*EXERCISE DESCRIPTION*. Set the entries down again exactly; none may be skipped.

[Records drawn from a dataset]
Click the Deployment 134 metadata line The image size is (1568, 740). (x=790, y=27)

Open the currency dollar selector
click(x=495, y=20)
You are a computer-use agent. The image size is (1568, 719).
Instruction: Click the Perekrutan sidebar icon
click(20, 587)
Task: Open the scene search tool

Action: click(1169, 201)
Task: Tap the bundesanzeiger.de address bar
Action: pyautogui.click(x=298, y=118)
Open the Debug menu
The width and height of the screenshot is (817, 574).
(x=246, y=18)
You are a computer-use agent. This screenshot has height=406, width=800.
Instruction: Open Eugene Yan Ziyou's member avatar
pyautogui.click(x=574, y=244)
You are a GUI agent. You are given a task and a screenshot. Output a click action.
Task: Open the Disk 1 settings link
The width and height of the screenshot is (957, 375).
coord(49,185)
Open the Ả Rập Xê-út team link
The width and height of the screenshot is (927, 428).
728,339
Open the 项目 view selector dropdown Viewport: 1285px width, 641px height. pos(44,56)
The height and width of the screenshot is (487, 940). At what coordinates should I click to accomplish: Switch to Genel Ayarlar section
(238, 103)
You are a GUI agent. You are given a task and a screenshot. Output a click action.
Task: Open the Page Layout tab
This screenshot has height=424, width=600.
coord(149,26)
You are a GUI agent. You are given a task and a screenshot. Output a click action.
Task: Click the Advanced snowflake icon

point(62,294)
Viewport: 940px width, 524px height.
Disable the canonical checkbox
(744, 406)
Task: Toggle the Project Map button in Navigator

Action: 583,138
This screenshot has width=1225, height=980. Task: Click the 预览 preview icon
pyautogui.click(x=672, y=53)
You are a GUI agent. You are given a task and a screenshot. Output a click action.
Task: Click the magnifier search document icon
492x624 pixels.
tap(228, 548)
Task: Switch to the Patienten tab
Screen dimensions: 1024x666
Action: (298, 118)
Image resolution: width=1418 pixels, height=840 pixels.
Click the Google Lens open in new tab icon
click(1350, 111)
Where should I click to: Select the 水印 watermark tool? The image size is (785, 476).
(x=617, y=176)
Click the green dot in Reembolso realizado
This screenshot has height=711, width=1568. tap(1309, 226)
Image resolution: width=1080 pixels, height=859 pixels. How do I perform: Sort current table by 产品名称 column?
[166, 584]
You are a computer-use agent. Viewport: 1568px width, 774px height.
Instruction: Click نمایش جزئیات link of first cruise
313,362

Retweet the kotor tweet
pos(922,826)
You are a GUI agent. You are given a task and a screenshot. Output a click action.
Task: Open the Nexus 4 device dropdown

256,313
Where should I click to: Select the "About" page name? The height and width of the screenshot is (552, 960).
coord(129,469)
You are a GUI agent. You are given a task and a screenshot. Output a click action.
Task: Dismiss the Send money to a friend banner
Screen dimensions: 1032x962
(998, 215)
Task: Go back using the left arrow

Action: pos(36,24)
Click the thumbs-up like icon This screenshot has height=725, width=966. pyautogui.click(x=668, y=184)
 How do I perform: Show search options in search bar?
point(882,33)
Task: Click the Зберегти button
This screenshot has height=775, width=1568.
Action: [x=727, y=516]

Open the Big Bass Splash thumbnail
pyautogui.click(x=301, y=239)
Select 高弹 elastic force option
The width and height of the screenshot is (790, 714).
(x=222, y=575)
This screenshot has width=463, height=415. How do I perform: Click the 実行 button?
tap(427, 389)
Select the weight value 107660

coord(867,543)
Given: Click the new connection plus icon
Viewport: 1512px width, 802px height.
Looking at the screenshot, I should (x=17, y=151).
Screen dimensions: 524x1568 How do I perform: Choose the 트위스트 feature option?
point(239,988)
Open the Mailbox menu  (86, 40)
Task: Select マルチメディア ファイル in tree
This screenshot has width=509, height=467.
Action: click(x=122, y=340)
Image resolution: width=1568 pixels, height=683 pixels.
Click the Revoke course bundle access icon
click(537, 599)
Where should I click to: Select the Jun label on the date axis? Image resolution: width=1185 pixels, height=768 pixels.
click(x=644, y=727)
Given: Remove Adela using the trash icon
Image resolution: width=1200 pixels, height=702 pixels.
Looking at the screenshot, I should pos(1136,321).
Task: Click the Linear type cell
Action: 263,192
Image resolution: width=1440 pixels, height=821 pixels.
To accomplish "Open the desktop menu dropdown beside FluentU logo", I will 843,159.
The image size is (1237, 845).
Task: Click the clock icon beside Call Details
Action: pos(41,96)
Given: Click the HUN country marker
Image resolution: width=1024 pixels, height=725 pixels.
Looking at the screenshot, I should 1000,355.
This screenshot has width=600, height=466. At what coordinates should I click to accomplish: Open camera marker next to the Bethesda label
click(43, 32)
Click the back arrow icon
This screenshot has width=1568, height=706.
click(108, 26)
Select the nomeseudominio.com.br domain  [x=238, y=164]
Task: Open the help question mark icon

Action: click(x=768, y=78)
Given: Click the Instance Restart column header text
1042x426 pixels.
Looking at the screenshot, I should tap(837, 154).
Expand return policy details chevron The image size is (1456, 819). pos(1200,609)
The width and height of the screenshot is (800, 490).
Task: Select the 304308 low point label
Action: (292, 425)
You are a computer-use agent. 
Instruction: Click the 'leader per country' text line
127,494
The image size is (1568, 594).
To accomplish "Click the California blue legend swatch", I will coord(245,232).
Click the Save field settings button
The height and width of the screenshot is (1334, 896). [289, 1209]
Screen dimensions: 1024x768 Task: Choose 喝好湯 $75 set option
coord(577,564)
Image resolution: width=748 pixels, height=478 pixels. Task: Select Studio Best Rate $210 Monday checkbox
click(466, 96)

*EXERCISE ANSWER*.
Click the Deployment 134 metadata line The image size is (1568, 740). (x=790, y=27)

Open the currency dollar selector
click(x=495, y=20)
You are a computer-use agent. The image size is (1568, 719).
Instruction: Click the Perekrutan sidebar icon
click(20, 587)
Task: Open the scene search tool

Action: click(1169, 201)
Task: Tap the bundesanzeiger.de address bar
Action: pyautogui.click(x=298, y=118)
Open the Debug menu
The width and height of the screenshot is (817, 574).
(x=246, y=18)
You are a computer-use agent. This screenshot has height=406, width=800.
Instruction: Open Eugene Yan Ziyou's member avatar
pyautogui.click(x=574, y=244)
You are a GUI agent. You are given a task and a screenshot. Output a click action.
Task: Open the Disk 1 settings link
The width and height of the screenshot is (957, 375).
coord(49,185)
Open the Ả Rập Xê-út team link
The width and height of the screenshot is (927, 428).
728,339
Open the 项目 view selector dropdown Viewport: 1285px width, 641px height. pos(44,56)
The height and width of the screenshot is (487, 940). At what coordinates should I click to accomplish: Switch to Genel Ayarlar section
(238, 103)
You are a GUI agent. You are given a task and a screenshot. Output a click action.
Task: Open the Page Layout tab
This screenshot has height=424, width=600.
coord(149,26)
You are a GUI agent. You are given a task and a screenshot. Output a click action.
Task: Click the Advanced snowflake icon

point(62,294)
Viewport: 940px width, 524px height.
Disable the canonical checkbox
(744, 406)
Task: Toggle the Project Map button in Navigator

Action: 583,138
This screenshot has width=1225, height=980. Task: Click the 预览 preview icon
pyautogui.click(x=672, y=53)
You are a GUI agent. You are given a task and a screenshot. Output a click action.
Task: Click the magnifier search document icon
492x624 pixels.
tap(228, 548)
Task: Switch to the Patienten tab
Screen dimensions: 1024x666
Action: (298, 118)
Image resolution: width=1418 pixels, height=840 pixels.
Click the Google Lens open in new tab icon
click(1350, 111)
Where should I click to: Select the 水印 watermark tool? The image size is (785, 476).
(x=617, y=176)
Click the green dot in Reembolso realizado
This screenshot has height=711, width=1568. tap(1309, 226)
Image resolution: width=1080 pixels, height=859 pixels. How do I perform: Sort current table by 产品名称 column?
[166, 584]
You are a computer-use agent. Viewport: 1568px width, 774px height.
Instruction: Click نمایش جزئیات link of first cruise
313,362

Retweet the kotor tweet
pos(922,826)
You are a GUI agent. You are given a task and a screenshot. Output a click action.
Task: Open the Nexus 4 device dropdown

256,313
Where should I click to: Select the "About" page name? The height and width of the screenshot is (552, 960).
coord(129,469)
You are a GUI agent. You are given a task and a screenshot. Output a click action.
Task: Dismiss the Send money to a friend banner
Screen dimensions: 1032x962
(998, 215)
Task: Go back using the left arrow

Action: pos(36,24)
Click the thumbs-up like icon This screenshot has height=725, width=966. pyautogui.click(x=668, y=184)
 How do I perform: Show search options in search bar?
point(882,33)
Task: Click the Зберегти button
This screenshot has height=775, width=1568.
Action: [x=727, y=516]

Open the Big Bass Splash thumbnail
pyautogui.click(x=301, y=239)
Select 高弹 elastic force option
The width and height of the screenshot is (790, 714).
(x=222, y=575)
This screenshot has width=463, height=415. How do I perform: Click the 実行 button?
tap(427, 389)
Select the weight value 107660

coord(867,543)
Given: Click the new connection plus icon
Viewport: 1512px width, 802px height.
Looking at the screenshot, I should (x=17, y=151).
Screen dimensions: 524x1568 How do I perform: Choose the 트위스트 feature option?
point(239,988)
Open the Mailbox menu  (86, 40)
Task: Select マルチメディア ファイル in tree
This screenshot has width=509, height=467.
Action: click(x=122, y=340)
Image resolution: width=1568 pixels, height=683 pixels.
Click the Revoke course bundle access icon
click(537, 599)
Where should I click to: Select the Jun label on the date axis? Image resolution: width=1185 pixels, height=768 pixels.
click(x=644, y=727)
Given: Remove Adela using the trash icon
Image resolution: width=1200 pixels, height=702 pixels.
Looking at the screenshot, I should pos(1136,321).
Task: Click the Linear type cell
Action: 263,192
Image resolution: width=1440 pixels, height=821 pixels.
To accomplish "Open the desktop menu dropdown beside FluentU logo", I will 843,159.
The image size is (1237, 845).
Task: Click the clock icon beside Call Details
Action: pos(41,96)
Given: Click the HUN country marker
Image resolution: width=1024 pixels, height=725 pixels.
Looking at the screenshot, I should 1000,355.
This screenshot has width=600, height=466. At what coordinates should I click to accomplish: Open camera marker next to the Bethesda label
click(43, 32)
Click the back arrow icon
This screenshot has width=1568, height=706.
click(108, 26)
Select the nomeseudominio.com.br domain  [x=238, y=164]
Task: Open the help question mark icon

Action: click(x=768, y=78)
Given: Click the Instance Restart column header text
1042x426 pixels.
Looking at the screenshot, I should tap(837, 154).
Expand return policy details chevron The image size is (1456, 819). pos(1200,609)
The width and height of the screenshot is (800, 490).
Task: Select the 304308 low point label
Action: (292, 425)
You are a computer-use agent. 
Instruction: Click the 'leader per country' text line
127,494
The image size is (1568, 594).
To accomplish "Click the California blue legend swatch", I will coord(245,232).
Click the Save field settings button
The height and width of the screenshot is (1334, 896). [289, 1209]
Screen dimensions: 1024x768 Task: Choose 喝好湯 $75 set option
coord(577,564)
Image resolution: width=748 pixels, height=478 pixels. Task: Select Studio Best Rate $210 Monday checkbox
click(466, 96)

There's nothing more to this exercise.